Instructions to follow: Repeat the data as given. Images do not go in the copy.

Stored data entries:
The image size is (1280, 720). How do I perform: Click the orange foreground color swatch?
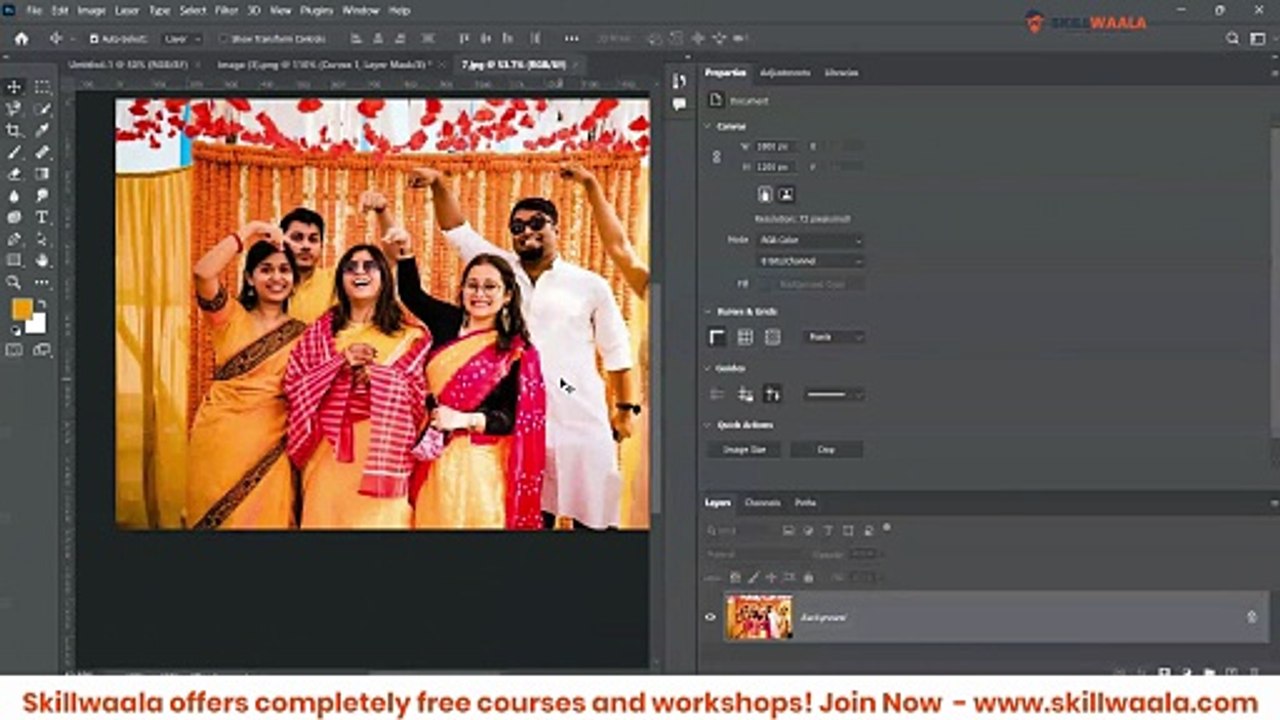22,309
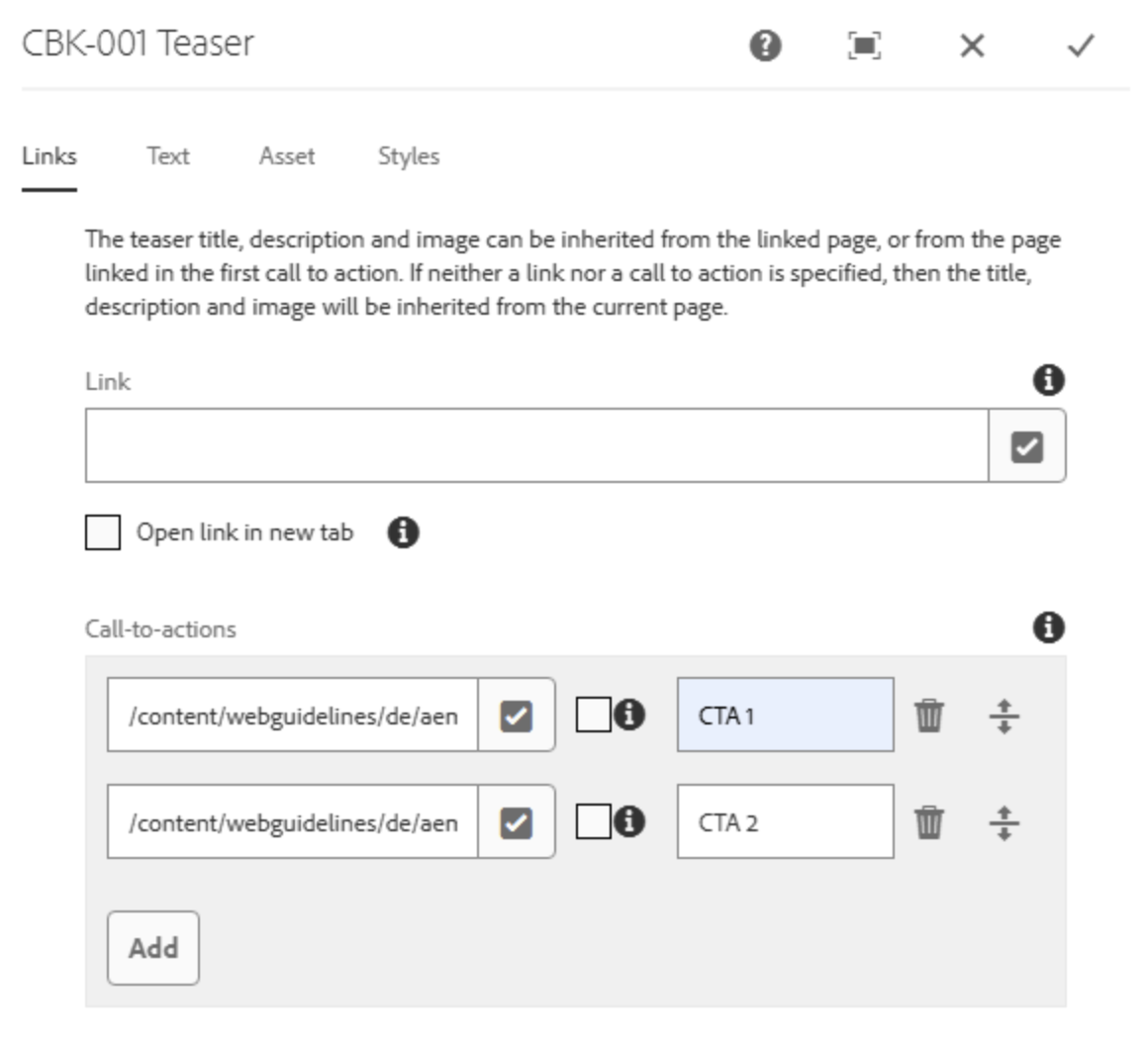The width and height of the screenshot is (1148, 1053).
Task: Check the new-tab checkbox in CTA 2 row
Action: pos(593,821)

Task answer:
The image size is (1280, 720). How do I perform: Click the orange foreground color swatch?
22,309
The width and height of the screenshot is (1148, 1053).
Task: Check the new-tab checkbox in CTA 2 row
Action: pos(593,821)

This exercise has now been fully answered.